Armed men had forcefully taken most of the food in the city from shops and markets, and imports of food from outside the country and from the provinces to the city had been stopped. What little was left had to be sought in the midst of the madness. Laura Simms had been sending me money and I had saved some of it, so Mohamed and I decided to go to town to try and buy some gari, cans of sardines, rice, anything we could find. I knew that I would risk running into my former military friends, who would kill me if I told them I wasn’t part of the war anymore. But at the same time I couldn’t just stay home. I had to find food.

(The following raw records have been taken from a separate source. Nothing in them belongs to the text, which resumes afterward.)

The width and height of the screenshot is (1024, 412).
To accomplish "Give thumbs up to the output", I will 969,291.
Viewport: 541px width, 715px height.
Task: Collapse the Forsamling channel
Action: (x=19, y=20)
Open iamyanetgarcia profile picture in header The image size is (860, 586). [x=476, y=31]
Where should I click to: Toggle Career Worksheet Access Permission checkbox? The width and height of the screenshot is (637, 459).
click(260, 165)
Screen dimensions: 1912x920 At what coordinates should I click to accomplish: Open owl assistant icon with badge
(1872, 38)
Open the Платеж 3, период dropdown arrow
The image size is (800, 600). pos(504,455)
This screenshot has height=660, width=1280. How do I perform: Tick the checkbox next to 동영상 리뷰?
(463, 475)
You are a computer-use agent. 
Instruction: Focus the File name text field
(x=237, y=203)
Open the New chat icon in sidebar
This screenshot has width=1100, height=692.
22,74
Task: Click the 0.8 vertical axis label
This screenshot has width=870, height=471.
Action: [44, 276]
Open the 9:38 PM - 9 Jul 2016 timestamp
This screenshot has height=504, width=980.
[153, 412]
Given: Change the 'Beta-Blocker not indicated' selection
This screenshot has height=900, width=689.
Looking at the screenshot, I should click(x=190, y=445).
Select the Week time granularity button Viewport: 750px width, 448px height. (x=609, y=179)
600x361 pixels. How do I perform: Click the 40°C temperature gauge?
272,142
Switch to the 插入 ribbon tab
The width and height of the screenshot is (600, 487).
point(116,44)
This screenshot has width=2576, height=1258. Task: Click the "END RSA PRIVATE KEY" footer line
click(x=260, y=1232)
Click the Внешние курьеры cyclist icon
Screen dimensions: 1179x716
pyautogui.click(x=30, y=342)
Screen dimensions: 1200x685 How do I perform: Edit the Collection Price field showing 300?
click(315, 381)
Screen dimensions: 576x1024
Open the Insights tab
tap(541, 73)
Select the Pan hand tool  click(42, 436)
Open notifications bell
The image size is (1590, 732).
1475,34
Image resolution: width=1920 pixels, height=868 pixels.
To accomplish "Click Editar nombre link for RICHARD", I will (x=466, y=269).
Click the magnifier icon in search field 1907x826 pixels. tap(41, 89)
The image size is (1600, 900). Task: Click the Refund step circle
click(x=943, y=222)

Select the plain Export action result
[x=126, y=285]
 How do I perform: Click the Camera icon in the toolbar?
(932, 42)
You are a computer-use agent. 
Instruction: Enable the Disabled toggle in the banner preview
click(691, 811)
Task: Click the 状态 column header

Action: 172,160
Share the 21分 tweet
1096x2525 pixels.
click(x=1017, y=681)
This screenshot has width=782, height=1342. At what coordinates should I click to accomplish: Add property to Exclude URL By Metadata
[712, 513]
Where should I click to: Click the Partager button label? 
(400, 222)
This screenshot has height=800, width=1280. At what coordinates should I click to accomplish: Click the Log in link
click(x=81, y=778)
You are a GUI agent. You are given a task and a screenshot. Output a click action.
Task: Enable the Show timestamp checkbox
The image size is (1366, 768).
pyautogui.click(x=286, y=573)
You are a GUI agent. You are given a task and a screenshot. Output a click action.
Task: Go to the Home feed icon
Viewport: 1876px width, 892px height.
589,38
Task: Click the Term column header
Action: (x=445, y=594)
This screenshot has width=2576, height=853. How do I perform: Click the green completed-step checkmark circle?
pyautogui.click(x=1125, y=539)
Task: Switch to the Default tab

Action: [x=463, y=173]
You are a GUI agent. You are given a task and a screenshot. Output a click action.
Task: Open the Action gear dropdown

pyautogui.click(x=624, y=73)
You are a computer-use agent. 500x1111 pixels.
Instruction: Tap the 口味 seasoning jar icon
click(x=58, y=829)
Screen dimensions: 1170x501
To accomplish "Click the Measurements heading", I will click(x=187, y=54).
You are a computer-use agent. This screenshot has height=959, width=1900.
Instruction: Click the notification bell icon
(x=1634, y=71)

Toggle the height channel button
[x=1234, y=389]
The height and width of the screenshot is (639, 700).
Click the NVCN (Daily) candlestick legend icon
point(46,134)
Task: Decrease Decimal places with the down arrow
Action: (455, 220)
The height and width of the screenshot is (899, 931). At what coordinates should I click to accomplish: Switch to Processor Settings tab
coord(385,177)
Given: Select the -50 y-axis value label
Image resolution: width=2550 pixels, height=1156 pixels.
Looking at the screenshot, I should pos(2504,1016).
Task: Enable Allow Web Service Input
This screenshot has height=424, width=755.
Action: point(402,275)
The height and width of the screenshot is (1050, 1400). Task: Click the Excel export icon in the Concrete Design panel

We had heard of a secret market in town conducted in a yard behind an abandoned house where otherwise unavailable food items were sold to civilians. They sold the items at twice the regular price, but the trip seemed worth the risk and expense. We headed out early in the morning, terrified of seeing someone we knew. We kept our heads down as we hurried past young rebels and soldiers. We arrived as the vendors were just beginning to put their food products out. We bought some rice, some palm oil, salt, and fish; by the time we were done, the market was filling up with people hurriedly trying to buy whatever they could afford.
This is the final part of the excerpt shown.